计算机工程与应用 ›› 2011, Vol. 47 ›› Issue (32): 163-166.

• 数据库、信号与信息处理 • 上一篇    下一篇

多分类器区分性组合在二次解码中的应用

黄 浩,李兵虎   

  1. 新疆大学 信息科学与工程学院 多语种信息技术实验室,乌鲁木齐 830046
  • 收稿日期:1900-01-01 修回日期:1900-01-01 出版日期:2011-11-11 发布日期:2011-11-11

Discriminative combination of multiple local classifiers in lattice rescoring

HUANG Hao,LI Binghu   

  1. Laboratory of Multi-lingual Information Technology,Department of Information Science and Engineering,Xinjiang University,Urumqi 830046,China
  • Received:1900-01-01 Revised:1900-01-01 Online:2011-11-11 Published:2011-11-11

摘要: 提出利用基于隐马尔可夫模型的谱特征模型、基于高斯混合模型的声调分类器以及基于多层感知器的音素分类器模型的组合来提高语音识别中二次解码中的识别率。在模型组合中,使用上下文相关的模型权重加权模型得分,并使用区分性训练来优化上下文相关权重来进一步改进识别结果。对人工选取各种上下文相关权重集合进行了性能评估,连续语音识别实验表明,使用局部分类器进行二次解码能够明显降低系统误识率。在模型组合中,使用当前音节类型及左上下文相结合的模型权重集合能够最大程度降低系统误识率。实验表明该方法得到的识别结果优于基于谱特征与基频特征和音素后验概率特征合并得到特征组合的识别系统。

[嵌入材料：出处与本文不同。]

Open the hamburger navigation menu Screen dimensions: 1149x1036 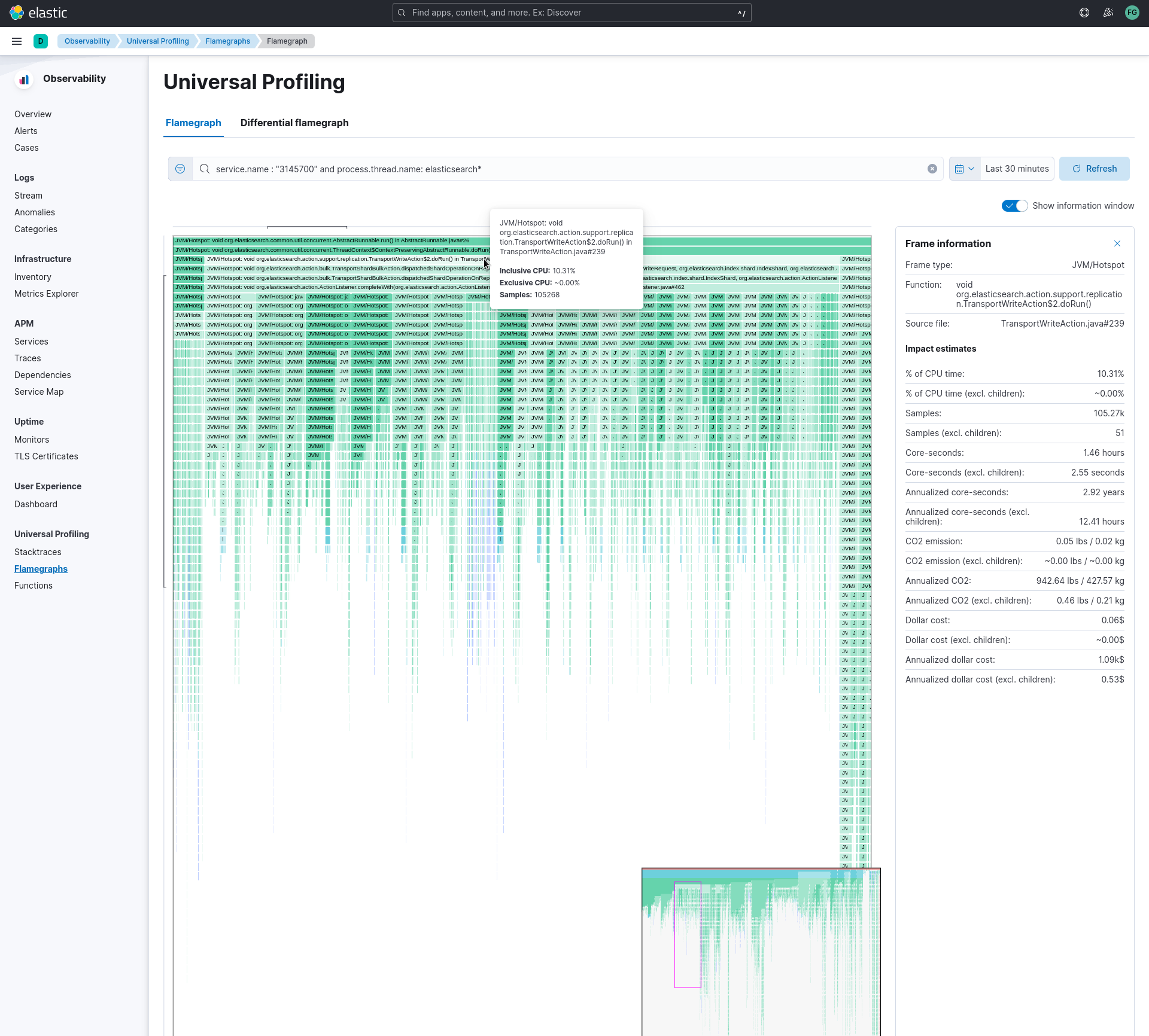click(17, 41)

关键词: 区分性模型组合, 语音识别, 多层感知器, 区分性训练

Abstract: The combination of the hidden Markov model based spectral acoustic model,multi-layer perceptron based phoneme classifier and Gaussian mixture model based tone classifier in lattice rescoring is proposed.Moreover,discriminative model weight training is applied to tune the impact of the heterogeneous models according to different phonetic contexts for better model interpolation.Experimental results on continuous speech recognition show significant improvement can be obtained using the combination of the models.Four context dependent weighting schemes for discriminative trained scaling factors are evaluated.It is also shown introducing left contexts can obtain the best recognition accuracy.Results have also shown tree based model combination is superior to the system based on feature space combination.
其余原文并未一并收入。